Please write out, exactly as they appear, the line containing "Task: Enable 辅助模式" and every line after it to the end of the records, and nothing more.

╔══

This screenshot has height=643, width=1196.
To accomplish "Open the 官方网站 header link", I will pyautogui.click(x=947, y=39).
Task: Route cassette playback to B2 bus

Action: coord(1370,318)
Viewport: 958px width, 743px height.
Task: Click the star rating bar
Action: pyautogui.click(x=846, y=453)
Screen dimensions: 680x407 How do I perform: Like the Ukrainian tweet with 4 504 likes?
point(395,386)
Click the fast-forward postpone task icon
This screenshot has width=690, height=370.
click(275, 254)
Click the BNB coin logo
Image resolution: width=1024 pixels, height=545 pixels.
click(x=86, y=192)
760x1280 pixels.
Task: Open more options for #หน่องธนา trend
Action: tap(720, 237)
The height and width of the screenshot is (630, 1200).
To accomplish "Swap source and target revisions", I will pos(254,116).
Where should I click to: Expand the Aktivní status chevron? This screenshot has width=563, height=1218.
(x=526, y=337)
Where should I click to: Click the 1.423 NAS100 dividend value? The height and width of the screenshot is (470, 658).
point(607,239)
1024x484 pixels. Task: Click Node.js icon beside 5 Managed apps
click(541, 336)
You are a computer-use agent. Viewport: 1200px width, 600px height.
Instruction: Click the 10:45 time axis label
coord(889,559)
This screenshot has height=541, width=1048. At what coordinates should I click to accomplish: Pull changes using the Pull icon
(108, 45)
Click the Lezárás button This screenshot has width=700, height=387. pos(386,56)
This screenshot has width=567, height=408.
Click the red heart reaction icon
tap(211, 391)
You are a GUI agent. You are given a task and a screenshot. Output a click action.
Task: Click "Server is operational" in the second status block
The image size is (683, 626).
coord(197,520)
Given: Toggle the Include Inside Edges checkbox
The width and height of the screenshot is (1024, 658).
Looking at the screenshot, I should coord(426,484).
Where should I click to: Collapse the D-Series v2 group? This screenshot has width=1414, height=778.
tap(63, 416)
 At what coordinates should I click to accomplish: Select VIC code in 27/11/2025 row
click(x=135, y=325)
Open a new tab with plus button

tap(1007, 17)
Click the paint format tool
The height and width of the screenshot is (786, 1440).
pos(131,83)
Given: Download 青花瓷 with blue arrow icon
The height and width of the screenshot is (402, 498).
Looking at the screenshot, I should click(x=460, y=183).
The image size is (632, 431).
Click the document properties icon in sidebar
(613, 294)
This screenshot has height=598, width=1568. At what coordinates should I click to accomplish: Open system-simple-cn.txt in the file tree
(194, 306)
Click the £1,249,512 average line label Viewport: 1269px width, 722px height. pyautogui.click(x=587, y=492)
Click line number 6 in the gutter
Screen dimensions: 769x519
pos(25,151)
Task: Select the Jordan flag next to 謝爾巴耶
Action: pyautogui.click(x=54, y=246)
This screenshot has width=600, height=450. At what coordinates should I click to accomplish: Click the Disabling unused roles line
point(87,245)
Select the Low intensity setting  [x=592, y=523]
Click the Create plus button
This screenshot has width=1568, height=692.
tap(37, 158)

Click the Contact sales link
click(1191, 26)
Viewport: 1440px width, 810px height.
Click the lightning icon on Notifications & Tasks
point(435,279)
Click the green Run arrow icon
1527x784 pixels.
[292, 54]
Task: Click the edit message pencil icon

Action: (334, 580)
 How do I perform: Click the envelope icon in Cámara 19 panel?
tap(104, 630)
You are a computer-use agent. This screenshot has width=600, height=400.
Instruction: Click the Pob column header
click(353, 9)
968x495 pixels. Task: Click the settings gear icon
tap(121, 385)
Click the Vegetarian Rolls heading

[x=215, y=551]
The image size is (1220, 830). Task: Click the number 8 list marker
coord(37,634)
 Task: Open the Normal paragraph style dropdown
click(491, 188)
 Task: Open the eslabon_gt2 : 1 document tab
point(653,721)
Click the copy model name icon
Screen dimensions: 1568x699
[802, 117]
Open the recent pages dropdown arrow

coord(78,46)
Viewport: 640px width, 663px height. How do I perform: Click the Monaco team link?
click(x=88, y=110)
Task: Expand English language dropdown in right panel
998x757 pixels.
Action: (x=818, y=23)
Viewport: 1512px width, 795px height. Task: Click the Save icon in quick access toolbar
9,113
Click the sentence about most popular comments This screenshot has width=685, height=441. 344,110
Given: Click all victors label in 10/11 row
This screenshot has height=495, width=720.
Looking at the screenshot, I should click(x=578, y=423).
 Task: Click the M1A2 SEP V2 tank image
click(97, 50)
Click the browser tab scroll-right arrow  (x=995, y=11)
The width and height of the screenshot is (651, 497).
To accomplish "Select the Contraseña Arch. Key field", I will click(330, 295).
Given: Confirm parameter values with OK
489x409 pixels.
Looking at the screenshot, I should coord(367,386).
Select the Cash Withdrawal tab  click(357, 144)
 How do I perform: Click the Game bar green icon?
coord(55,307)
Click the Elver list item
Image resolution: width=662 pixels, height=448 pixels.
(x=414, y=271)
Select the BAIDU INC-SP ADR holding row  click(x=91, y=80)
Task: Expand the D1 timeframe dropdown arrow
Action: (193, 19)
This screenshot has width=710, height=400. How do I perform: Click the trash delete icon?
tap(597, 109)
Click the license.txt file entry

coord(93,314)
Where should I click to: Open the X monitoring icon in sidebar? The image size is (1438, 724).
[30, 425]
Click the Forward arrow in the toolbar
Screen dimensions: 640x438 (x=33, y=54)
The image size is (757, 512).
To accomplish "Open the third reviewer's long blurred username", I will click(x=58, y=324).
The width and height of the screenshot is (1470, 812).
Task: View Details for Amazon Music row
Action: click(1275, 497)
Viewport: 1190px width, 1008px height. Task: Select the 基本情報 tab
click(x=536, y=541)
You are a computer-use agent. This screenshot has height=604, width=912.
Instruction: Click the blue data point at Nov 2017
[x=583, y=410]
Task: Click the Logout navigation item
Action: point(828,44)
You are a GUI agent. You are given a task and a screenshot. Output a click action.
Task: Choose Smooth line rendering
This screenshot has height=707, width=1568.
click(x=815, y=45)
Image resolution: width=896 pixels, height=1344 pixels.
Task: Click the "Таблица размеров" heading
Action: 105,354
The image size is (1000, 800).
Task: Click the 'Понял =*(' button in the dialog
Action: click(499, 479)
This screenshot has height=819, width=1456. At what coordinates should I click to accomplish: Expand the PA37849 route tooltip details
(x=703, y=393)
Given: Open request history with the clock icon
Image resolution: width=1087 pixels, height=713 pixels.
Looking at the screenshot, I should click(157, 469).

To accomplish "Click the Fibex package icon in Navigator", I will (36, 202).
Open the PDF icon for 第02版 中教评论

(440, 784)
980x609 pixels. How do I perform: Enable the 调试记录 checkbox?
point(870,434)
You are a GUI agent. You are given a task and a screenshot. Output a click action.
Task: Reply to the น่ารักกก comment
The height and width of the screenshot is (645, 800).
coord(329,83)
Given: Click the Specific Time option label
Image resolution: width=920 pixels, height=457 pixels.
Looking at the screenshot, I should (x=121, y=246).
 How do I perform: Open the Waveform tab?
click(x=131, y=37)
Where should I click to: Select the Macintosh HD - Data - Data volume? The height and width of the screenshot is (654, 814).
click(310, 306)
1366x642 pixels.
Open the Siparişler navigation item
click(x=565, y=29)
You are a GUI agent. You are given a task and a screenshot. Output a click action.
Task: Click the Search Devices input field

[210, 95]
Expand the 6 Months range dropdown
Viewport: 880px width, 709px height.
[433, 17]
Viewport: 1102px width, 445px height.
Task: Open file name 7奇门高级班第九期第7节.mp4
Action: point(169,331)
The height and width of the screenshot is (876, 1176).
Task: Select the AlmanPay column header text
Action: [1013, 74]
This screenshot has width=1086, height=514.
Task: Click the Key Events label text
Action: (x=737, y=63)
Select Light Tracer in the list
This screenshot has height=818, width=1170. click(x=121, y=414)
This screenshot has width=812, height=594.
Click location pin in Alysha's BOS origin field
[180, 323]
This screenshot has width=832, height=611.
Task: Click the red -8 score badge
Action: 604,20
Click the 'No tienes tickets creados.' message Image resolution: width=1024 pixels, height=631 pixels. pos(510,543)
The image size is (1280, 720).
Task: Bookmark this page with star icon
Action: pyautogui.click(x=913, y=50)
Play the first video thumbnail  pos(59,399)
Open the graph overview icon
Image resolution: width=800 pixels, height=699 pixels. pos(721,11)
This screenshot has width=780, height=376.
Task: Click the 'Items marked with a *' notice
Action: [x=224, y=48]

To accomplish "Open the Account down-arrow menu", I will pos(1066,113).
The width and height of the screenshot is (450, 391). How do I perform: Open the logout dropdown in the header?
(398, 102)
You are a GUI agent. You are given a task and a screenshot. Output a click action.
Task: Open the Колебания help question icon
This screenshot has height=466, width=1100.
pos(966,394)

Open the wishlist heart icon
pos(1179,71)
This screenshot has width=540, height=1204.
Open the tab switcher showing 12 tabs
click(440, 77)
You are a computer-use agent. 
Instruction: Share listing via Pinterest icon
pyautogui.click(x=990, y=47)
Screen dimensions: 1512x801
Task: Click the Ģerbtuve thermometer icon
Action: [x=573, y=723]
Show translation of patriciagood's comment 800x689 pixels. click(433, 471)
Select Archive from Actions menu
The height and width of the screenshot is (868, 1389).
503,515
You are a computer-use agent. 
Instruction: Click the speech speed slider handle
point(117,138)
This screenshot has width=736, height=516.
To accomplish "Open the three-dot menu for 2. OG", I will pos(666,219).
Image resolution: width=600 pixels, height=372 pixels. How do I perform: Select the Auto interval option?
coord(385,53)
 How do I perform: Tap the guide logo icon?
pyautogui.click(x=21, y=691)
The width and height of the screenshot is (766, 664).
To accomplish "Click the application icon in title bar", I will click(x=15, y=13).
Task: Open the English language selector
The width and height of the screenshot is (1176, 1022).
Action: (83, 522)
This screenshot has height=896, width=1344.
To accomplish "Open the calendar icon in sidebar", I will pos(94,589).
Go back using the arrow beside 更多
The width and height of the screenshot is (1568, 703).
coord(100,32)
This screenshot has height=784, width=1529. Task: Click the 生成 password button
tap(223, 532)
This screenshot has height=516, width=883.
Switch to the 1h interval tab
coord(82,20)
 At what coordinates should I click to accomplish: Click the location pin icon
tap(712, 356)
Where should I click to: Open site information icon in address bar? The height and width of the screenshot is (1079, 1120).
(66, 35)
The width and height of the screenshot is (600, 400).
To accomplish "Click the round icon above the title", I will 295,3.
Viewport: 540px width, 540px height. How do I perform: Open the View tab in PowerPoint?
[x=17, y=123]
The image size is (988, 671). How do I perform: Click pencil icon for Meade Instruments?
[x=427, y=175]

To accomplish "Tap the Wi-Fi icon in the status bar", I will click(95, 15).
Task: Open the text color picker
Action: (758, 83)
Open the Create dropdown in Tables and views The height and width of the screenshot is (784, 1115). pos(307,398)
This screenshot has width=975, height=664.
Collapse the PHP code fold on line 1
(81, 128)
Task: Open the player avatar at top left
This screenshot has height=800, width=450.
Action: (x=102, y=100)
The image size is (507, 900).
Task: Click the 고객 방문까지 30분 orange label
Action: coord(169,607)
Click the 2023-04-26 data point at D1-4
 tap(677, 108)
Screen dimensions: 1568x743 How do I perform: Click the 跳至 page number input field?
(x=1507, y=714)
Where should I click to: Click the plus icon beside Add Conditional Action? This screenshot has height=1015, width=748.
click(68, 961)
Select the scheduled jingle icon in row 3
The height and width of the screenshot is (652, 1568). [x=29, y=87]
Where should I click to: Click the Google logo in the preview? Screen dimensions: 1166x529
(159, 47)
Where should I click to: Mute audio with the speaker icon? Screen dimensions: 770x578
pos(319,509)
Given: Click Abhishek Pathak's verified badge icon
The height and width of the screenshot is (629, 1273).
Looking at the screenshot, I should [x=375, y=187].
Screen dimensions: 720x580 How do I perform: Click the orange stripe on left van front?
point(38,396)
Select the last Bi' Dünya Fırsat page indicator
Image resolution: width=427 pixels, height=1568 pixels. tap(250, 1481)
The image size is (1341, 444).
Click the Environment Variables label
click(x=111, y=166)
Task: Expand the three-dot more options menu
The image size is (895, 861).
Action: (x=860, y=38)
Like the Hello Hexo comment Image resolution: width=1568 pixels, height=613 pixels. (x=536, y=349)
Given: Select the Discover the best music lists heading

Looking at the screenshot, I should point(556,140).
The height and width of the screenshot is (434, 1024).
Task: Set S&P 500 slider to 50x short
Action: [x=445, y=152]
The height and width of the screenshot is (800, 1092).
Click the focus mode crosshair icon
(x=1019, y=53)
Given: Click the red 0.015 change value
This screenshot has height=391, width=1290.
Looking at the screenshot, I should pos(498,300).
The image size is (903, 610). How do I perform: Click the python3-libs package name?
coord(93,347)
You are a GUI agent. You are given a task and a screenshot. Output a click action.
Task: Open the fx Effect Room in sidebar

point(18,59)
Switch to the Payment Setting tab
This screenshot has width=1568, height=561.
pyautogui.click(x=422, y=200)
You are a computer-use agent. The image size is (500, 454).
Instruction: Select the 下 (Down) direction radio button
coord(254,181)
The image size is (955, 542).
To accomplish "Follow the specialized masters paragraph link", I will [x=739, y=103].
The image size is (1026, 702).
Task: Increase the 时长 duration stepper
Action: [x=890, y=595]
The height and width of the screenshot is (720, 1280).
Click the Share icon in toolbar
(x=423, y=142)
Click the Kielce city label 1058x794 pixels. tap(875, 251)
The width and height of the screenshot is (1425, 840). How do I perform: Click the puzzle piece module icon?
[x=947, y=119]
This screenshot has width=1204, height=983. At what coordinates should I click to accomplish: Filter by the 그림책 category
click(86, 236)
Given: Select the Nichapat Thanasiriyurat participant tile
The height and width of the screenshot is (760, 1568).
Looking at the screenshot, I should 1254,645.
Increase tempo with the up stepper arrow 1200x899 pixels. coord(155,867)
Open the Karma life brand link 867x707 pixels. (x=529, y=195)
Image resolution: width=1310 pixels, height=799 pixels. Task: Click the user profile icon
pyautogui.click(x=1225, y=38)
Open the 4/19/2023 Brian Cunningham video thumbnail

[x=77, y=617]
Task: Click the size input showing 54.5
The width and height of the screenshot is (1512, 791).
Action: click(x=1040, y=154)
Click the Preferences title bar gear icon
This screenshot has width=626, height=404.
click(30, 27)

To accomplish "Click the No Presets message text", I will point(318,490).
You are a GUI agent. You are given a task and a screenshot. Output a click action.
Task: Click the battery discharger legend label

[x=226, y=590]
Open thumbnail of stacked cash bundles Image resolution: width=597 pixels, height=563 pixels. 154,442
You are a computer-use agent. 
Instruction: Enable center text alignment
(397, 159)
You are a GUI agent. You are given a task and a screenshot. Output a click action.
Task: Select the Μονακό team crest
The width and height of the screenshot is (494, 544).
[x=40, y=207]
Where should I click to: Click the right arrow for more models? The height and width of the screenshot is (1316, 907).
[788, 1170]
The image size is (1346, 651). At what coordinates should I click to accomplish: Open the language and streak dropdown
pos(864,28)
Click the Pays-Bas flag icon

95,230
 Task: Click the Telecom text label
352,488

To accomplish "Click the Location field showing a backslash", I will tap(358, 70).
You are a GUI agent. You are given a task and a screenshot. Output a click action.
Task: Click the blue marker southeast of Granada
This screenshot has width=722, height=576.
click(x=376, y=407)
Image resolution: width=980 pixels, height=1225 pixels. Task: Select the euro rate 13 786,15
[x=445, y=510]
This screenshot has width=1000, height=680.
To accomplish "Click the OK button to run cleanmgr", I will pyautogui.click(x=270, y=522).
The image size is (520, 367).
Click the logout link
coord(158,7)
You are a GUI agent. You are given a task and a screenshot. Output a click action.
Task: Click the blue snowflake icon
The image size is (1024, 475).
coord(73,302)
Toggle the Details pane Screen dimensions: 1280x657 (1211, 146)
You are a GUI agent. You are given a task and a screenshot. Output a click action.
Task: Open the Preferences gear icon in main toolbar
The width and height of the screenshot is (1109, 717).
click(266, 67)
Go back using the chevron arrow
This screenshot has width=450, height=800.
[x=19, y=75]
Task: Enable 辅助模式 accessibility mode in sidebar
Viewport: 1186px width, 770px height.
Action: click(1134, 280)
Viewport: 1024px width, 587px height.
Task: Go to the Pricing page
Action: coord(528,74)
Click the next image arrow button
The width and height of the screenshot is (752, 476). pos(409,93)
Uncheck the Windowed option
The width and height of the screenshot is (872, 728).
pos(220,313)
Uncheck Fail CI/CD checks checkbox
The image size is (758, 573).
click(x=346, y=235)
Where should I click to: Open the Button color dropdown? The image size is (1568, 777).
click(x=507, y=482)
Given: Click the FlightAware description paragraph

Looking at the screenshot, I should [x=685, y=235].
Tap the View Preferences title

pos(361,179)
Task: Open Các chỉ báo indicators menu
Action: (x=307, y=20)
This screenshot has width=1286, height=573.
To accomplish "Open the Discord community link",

╚══

# Task response:
Task: Enable 辅助模式 accessibility mode in sidebar
Viewport: 1186px width, 770px height.
Action: click(1134, 280)
Viewport: 1024px width, 587px height.
Task: Go to the Pricing page
Action: coord(528,74)
Click the next image arrow button
The width and height of the screenshot is (752, 476). pos(409,93)
Uncheck the Windowed option
The width and height of the screenshot is (872, 728).
pos(220,313)
Uncheck Fail CI/CD checks checkbox
The image size is (758, 573).
click(x=346, y=235)
Where should I click to: Open the Button color dropdown? The image size is (1568, 777).
click(x=507, y=482)
Given: Click the FlightAware description paragraph

Looking at the screenshot, I should [x=685, y=235].
Tap the View Preferences title

pos(361,179)
Task: Open Các chỉ báo indicators menu
Action: (x=307, y=20)
This screenshot has width=1286, height=573.
To accomplish "Open the Discord community link",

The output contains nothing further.